### Directive
Print the passage about the Centre for Digital Citizenship word for word, from "As societies increasingly" up to and including "the public interest.".

### Passage given
§
Centre for Digital Citizenship
We seek interdisciplinary explanations to complex digital developments and their societal effects.
The Centre for Digital Citizenship investigates the social and political consequences of current developments in digital media technologies – smartphones, social media, algorithms, data, and beyond – and asks how these technologies shape individuals, citizens, collectives, and publics. While digital technologies offer progress in terms of political mobilization and public conversation, they also hold the potential to enhance old inequalities and divides, countering trust in society. The Centre for Digital Citizenship seeks interdisciplinary explanations to these complex digital developments and their societal effects.
The Centre conducts research on pressing societal challenges, focusing on the implications from the development, deployment, and diffusion of digital media technologies in all walks of public life, from governmental and private organizations, to the everyday lived realities of citizens.
As societies increasingly turn to data streams to model and understand human behaviour, automated and algorithmic decision-making processes gain increasing power to influence public policy and corporate strategy. Such processes raise pressing questions around issues of equality and ethics, demanding critical research into the politics of algorithms and their orientation in the public interest.
§
[Collected data]
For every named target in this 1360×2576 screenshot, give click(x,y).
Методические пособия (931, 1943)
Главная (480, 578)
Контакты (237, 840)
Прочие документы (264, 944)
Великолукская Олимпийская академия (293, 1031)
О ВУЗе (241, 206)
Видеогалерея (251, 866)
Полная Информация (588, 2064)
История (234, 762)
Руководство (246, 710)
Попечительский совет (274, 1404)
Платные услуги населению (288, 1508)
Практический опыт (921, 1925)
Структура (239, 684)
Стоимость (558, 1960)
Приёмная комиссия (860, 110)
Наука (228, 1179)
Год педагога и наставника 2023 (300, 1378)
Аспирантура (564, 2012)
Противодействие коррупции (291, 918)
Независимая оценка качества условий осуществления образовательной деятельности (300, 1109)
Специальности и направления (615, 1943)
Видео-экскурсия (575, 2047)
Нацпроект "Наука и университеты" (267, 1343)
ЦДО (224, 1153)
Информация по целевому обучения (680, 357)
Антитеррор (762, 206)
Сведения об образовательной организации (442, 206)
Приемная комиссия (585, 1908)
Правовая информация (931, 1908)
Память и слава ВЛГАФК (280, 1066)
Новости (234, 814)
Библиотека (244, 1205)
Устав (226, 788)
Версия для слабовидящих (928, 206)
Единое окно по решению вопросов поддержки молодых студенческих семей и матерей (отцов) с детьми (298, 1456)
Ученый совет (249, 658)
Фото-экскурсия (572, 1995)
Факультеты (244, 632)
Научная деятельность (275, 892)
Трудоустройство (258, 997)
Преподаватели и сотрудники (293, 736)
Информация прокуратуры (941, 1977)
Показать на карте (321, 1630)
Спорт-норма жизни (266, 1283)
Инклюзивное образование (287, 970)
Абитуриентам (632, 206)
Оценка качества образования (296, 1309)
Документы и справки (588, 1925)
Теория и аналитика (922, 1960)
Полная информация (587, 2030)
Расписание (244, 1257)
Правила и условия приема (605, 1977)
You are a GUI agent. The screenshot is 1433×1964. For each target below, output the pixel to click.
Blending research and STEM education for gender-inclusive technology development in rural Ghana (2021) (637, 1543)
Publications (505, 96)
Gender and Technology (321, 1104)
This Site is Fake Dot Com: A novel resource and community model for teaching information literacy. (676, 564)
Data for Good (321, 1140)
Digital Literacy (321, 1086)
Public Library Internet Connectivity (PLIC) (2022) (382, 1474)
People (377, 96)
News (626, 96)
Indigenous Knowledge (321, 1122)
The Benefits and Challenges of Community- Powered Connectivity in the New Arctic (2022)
§
### Solution below
As societies increasingly turn to data streams to model and understand human behaviour, automated and algorithmic decision-making processes gain increasing power to influence public policy and corporate strategy. Such processes raise pressing questions around issues of equality and ethics, demanding critical research into the politics of algorithms and their orientation in the public interest.